- _To do_
Copy each line of the data below with the word "swatch".
── Provided records ──
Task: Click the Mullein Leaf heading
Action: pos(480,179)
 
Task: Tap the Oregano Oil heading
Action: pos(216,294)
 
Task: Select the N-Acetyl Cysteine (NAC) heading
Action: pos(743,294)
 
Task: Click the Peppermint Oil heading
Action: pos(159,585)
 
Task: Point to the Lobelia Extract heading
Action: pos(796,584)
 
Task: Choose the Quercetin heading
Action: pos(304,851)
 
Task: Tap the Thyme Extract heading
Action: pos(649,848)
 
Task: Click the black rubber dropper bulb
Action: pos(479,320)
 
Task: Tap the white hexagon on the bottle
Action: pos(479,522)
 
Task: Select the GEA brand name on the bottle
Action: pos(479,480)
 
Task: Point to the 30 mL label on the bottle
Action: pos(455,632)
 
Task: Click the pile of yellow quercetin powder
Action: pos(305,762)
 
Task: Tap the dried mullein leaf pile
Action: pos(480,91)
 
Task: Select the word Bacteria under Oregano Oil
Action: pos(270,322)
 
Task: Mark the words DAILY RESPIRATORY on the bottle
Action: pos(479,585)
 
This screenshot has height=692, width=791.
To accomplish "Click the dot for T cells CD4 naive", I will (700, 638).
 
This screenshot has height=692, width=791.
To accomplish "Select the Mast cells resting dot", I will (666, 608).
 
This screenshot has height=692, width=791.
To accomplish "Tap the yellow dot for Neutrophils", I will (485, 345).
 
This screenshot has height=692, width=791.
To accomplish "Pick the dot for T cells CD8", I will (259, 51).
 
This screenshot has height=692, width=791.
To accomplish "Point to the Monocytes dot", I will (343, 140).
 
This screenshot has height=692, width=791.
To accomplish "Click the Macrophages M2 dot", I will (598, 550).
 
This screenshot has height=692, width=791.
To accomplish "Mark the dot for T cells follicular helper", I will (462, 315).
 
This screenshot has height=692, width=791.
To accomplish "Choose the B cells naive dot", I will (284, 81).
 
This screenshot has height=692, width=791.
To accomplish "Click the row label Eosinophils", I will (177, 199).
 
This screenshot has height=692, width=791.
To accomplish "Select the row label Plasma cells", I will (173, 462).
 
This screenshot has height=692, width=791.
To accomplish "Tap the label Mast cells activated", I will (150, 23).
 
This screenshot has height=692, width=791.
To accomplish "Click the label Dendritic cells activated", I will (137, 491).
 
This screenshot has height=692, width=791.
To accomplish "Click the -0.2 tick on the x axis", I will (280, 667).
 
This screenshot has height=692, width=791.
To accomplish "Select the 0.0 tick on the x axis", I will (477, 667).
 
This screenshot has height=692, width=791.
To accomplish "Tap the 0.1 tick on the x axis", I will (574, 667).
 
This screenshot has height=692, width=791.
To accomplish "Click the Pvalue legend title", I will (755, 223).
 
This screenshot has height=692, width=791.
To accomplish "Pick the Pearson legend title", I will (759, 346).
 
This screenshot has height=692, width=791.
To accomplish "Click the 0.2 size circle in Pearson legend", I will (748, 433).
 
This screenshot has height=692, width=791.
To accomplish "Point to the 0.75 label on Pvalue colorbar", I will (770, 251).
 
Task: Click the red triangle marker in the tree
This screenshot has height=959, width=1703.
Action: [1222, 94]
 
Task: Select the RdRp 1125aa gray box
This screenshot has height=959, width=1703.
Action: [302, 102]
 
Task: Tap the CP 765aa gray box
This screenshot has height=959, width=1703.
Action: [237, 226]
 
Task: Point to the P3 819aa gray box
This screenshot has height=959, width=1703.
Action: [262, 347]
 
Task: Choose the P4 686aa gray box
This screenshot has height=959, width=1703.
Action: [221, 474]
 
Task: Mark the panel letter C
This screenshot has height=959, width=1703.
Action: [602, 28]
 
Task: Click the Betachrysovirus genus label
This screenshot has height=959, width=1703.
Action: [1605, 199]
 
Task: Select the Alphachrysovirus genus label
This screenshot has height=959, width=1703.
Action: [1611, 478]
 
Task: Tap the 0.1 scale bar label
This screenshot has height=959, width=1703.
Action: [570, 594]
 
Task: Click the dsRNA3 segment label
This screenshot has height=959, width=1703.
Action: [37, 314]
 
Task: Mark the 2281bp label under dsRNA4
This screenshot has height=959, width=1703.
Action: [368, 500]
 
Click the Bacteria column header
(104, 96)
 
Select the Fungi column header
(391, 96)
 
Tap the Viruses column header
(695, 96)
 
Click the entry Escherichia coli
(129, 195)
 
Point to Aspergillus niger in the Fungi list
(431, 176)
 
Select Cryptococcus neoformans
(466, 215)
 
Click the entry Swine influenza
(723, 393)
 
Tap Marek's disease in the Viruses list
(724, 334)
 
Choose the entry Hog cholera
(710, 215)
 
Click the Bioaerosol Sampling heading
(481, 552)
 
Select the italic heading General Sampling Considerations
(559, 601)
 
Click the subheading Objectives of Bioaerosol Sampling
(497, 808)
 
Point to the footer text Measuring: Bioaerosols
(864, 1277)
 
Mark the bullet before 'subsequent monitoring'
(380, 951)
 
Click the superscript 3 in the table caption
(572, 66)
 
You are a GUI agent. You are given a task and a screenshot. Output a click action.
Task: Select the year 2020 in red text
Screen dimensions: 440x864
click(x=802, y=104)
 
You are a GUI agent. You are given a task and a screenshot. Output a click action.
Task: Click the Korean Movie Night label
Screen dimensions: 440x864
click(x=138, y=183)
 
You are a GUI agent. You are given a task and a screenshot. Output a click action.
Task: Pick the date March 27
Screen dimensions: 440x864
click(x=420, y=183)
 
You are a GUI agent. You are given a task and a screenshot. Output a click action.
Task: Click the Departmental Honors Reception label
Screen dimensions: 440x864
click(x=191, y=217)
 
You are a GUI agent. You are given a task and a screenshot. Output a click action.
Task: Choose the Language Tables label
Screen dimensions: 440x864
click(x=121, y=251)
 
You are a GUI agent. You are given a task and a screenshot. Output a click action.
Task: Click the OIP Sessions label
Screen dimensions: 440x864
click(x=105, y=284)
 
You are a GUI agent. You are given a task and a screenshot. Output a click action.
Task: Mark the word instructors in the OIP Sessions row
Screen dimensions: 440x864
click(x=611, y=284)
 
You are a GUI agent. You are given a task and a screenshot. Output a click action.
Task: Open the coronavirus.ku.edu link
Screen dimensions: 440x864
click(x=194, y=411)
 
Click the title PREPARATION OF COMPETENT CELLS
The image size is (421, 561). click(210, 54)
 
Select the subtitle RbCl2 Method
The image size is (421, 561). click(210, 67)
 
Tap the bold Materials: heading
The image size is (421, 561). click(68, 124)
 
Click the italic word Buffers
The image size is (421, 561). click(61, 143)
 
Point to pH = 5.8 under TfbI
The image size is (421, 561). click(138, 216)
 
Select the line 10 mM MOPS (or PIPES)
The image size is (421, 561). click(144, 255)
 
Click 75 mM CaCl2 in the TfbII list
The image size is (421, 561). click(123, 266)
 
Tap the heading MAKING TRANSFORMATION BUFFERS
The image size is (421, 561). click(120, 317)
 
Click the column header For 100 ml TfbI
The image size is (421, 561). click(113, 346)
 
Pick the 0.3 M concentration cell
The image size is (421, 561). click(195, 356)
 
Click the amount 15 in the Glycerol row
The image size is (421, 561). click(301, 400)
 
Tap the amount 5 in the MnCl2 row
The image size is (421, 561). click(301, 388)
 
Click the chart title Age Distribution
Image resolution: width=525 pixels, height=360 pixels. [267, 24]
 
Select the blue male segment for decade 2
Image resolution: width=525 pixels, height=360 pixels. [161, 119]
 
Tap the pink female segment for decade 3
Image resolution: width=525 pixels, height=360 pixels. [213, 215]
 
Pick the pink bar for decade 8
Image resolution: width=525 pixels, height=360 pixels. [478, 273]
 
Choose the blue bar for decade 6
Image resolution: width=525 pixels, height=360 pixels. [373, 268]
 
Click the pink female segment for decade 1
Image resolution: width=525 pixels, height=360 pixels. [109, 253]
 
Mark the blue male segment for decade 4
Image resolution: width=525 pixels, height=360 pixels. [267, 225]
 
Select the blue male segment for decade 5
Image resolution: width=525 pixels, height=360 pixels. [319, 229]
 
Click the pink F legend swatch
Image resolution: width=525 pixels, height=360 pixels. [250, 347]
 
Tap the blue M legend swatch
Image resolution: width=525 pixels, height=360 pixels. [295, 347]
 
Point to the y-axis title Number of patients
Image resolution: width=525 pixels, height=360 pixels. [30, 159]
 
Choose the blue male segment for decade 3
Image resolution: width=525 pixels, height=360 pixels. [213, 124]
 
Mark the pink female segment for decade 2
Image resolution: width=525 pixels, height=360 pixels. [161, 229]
───
- _Reply_
Click the pink F legend swatch
Tap the blue M legend swatch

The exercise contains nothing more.